● Task description
Please give a word-for-word repeat of the line containing "Viewport: 1184px width, 1184px height." and all lines that come after it in the entries below, ending at the last line.

● Data excerpts
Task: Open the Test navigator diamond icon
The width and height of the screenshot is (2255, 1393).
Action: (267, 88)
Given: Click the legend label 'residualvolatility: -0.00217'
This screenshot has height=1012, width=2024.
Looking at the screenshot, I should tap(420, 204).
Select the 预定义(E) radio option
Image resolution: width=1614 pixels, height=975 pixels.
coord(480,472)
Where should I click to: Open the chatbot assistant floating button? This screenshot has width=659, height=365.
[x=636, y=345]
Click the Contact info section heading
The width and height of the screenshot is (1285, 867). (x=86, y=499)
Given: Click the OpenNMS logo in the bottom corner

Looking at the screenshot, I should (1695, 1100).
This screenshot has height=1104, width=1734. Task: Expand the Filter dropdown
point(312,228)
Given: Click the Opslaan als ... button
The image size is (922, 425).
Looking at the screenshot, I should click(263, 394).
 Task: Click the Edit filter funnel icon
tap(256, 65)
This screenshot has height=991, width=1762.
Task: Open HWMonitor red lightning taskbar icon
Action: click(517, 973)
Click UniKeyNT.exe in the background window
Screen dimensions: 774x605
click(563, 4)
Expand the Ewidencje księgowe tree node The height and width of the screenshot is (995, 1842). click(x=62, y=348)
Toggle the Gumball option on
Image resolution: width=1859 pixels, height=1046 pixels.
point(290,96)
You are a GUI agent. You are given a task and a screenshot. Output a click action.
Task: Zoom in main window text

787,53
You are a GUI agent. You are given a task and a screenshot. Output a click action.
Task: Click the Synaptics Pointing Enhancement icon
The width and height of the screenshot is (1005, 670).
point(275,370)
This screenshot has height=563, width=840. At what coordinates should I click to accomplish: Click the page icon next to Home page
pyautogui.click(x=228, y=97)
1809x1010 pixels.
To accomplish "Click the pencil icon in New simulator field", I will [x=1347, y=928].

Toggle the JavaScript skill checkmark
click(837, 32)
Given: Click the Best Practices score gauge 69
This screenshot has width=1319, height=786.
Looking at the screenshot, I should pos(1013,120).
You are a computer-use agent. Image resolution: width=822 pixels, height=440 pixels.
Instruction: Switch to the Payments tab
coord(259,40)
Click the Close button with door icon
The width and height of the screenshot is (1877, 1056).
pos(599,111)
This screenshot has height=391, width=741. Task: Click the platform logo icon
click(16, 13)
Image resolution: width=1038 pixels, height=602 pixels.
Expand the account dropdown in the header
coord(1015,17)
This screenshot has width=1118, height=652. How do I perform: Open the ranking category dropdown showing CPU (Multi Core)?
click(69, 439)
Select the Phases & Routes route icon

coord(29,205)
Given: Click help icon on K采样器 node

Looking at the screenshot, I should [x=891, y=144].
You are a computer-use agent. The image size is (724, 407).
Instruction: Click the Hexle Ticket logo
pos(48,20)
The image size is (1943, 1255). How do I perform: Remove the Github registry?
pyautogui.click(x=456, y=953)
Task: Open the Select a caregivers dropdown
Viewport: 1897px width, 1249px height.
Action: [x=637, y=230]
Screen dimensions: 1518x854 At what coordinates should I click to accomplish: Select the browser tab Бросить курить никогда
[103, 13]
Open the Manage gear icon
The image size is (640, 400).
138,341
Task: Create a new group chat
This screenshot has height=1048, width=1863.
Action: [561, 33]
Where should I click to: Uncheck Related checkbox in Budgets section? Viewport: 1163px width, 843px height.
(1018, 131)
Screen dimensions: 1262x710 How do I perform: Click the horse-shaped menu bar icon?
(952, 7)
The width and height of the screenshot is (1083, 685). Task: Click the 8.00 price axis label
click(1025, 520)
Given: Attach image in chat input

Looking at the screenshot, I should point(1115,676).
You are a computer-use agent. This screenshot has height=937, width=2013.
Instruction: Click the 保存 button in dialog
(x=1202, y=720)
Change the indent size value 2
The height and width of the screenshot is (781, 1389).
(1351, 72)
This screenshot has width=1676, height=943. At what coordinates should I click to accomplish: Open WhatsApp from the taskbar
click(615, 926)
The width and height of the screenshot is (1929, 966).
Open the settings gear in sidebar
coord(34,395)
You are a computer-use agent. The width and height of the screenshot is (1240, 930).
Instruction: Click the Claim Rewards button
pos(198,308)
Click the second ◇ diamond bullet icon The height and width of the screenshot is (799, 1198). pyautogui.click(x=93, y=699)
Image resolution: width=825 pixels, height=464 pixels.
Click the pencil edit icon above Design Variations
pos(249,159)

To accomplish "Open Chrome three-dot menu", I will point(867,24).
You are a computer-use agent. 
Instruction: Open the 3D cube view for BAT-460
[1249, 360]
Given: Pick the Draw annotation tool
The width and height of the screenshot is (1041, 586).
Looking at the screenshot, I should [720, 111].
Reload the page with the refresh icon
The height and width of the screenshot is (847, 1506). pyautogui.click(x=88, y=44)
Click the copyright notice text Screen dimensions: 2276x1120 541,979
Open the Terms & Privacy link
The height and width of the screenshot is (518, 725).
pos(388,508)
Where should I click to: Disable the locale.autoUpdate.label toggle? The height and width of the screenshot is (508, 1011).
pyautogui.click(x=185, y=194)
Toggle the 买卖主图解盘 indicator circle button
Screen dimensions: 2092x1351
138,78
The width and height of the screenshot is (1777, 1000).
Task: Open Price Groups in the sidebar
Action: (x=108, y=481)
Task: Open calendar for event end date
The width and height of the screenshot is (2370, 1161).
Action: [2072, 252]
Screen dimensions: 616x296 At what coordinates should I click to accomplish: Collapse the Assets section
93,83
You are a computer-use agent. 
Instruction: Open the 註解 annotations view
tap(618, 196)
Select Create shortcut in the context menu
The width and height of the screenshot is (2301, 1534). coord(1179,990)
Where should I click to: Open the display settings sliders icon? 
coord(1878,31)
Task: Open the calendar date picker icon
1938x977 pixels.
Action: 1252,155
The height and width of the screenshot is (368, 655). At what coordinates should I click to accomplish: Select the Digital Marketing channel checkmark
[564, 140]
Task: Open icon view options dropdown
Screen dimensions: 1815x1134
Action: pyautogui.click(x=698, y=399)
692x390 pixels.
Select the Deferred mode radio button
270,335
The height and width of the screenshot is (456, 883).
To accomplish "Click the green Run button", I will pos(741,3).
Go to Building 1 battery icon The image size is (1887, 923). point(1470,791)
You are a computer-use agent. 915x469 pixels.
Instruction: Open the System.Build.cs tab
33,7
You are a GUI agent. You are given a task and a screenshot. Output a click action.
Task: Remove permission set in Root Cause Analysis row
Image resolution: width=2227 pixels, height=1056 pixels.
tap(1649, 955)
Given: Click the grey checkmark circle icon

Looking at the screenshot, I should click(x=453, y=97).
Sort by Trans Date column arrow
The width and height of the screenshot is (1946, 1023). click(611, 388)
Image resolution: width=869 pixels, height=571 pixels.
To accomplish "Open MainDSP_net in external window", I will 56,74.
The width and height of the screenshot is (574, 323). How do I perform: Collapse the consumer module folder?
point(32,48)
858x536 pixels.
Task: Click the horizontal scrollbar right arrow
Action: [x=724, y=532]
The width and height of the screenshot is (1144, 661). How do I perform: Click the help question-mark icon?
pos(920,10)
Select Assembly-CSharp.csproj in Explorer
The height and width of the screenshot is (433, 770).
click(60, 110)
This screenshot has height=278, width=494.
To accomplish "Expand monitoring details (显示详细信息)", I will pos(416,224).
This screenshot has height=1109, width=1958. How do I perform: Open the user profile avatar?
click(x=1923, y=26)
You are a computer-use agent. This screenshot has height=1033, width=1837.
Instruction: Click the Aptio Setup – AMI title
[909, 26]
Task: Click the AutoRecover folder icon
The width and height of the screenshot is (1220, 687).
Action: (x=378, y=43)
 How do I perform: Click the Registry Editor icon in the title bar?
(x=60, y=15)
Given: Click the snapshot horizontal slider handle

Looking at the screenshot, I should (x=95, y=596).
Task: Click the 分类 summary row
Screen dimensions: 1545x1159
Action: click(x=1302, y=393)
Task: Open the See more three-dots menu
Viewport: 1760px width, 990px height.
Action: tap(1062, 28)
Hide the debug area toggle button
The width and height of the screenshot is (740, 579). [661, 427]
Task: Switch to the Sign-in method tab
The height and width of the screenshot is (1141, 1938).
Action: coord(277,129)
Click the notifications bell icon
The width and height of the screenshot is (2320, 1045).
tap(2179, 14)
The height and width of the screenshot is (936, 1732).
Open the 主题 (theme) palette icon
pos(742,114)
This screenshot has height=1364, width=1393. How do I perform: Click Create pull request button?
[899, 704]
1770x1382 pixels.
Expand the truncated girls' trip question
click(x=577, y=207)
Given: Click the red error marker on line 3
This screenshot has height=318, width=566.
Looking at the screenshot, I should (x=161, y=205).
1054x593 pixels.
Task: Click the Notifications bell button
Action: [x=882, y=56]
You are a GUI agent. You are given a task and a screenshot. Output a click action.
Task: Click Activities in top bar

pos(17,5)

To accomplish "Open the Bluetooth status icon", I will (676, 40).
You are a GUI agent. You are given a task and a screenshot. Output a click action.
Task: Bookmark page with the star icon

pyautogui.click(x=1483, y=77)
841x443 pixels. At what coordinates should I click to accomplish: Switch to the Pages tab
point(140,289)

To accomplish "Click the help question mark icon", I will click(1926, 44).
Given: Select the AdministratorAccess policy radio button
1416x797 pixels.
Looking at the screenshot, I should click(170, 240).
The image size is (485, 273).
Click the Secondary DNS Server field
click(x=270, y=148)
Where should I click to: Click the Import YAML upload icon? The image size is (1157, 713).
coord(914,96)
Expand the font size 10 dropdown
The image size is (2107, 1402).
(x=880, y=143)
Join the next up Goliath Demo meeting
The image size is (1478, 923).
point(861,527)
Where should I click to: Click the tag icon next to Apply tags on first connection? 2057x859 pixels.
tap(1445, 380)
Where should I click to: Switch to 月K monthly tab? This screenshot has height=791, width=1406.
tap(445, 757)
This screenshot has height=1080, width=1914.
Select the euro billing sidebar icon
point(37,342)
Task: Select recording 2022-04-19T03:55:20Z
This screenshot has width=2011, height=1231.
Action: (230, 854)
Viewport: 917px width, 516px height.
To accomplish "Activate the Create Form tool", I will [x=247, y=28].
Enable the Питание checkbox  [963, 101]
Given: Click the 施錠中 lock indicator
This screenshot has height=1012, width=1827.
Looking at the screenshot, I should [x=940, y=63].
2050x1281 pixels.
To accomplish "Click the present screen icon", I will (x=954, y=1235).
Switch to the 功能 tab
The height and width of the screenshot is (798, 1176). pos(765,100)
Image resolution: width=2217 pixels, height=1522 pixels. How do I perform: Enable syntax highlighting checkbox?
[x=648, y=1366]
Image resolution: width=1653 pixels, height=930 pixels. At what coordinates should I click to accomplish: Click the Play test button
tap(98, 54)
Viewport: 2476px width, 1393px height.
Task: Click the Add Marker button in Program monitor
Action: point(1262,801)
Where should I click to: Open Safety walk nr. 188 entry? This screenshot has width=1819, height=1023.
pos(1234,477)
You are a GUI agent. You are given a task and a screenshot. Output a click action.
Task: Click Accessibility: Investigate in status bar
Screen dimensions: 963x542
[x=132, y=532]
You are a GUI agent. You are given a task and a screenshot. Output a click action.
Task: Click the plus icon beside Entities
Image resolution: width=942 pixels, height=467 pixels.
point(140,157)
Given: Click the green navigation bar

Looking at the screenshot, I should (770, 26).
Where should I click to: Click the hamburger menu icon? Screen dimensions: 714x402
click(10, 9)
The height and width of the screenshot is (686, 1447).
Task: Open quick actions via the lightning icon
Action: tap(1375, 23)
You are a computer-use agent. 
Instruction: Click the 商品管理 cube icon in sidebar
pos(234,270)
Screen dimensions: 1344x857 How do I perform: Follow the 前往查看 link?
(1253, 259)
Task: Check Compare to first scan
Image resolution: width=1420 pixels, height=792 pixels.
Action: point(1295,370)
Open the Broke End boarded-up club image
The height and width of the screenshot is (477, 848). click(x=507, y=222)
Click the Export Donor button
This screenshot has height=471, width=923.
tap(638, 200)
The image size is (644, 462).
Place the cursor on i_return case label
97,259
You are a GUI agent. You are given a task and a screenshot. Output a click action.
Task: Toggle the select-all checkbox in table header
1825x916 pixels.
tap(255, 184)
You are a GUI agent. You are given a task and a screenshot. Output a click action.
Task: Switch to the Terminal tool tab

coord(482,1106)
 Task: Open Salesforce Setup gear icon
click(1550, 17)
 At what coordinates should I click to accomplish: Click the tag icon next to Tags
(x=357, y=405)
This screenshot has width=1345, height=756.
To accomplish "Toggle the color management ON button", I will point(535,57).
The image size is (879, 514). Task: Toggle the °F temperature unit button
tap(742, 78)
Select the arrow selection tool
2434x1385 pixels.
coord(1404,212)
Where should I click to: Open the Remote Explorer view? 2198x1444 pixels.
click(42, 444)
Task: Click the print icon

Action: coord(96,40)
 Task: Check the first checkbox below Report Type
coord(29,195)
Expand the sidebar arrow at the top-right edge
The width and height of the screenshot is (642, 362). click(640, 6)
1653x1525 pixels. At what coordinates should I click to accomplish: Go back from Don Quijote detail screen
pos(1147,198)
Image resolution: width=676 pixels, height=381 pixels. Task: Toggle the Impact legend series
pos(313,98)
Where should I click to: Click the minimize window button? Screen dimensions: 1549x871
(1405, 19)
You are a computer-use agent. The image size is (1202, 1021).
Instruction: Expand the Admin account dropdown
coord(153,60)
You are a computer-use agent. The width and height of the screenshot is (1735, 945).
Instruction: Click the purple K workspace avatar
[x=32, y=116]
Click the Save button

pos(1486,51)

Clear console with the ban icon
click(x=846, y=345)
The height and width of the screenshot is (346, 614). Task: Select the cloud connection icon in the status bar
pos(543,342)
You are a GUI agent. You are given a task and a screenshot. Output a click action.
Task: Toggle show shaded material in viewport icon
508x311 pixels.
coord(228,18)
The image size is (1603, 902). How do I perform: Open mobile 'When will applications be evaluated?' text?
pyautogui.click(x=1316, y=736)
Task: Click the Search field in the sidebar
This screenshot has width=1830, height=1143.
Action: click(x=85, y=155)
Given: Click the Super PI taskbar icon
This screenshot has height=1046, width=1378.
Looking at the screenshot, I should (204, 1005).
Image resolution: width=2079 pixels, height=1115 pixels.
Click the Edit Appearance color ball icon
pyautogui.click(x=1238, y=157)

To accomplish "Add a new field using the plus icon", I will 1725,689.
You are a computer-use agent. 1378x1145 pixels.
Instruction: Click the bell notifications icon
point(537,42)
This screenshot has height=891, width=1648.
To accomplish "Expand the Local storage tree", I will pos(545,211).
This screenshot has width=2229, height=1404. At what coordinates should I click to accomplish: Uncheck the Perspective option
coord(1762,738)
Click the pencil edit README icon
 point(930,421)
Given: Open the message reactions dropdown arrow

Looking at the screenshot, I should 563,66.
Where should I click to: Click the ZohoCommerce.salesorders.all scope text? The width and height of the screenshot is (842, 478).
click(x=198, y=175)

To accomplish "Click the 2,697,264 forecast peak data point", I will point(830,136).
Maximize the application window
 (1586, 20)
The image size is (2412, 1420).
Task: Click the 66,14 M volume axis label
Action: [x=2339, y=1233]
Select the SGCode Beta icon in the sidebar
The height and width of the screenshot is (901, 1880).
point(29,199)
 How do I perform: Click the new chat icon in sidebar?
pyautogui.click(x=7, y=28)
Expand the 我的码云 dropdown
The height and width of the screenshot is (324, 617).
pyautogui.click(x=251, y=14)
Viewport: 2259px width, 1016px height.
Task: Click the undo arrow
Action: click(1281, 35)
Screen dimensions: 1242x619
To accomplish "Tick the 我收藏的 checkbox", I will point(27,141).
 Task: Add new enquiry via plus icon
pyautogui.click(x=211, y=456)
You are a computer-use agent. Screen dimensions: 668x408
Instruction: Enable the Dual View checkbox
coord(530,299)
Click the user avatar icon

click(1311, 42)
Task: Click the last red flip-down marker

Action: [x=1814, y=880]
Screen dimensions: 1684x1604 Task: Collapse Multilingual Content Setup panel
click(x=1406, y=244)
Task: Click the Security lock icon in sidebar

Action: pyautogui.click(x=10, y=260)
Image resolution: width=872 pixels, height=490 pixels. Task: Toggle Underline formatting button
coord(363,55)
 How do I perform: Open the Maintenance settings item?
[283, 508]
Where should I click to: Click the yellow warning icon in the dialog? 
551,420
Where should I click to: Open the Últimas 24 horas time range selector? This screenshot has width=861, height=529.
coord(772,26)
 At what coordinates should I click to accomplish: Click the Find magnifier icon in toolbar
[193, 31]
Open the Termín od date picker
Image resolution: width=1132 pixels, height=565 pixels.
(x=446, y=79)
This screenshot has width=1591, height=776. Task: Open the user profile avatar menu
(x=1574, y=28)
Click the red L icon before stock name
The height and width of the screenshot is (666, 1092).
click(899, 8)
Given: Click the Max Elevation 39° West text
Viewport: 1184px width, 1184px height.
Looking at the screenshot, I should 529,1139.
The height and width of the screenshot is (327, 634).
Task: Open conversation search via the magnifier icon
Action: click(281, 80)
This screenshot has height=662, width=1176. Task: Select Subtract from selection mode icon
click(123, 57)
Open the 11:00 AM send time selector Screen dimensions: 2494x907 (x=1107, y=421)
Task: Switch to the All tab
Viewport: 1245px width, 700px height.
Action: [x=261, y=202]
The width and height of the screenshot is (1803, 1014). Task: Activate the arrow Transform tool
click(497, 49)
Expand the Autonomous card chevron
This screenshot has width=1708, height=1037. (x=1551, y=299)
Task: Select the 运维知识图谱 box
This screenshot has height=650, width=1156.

● Solution to this exercise
Viewport: 1184px width, 1184px height.
Looking at the screenshot, I should 529,1139.
The height and width of the screenshot is (327, 634).
Task: Open conversation search via the magnifier icon
Action: click(281, 80)
This screenshot has height=662, width=1176. Task: Select Subtract from selection mode icon
click(123, 57)
Open the 11:00 AM send time selector Screen dimensions: 2494x907 (x=1107, y=421)
Task: Switch to the All tab
Viewport: 1245px width, 700px height.
Action: [x=261, y=202]
The width and height of the screenshot is (1803, 1014). Task: Activate the arrow Transform tool
click(497, 49)
Expand the Autonomous card chevron
This screenshot has width=1708, height=1037. (x=1551, y=299)
Task: Select the 运维知识图谱 box
This screenshot has height=650, width=1156.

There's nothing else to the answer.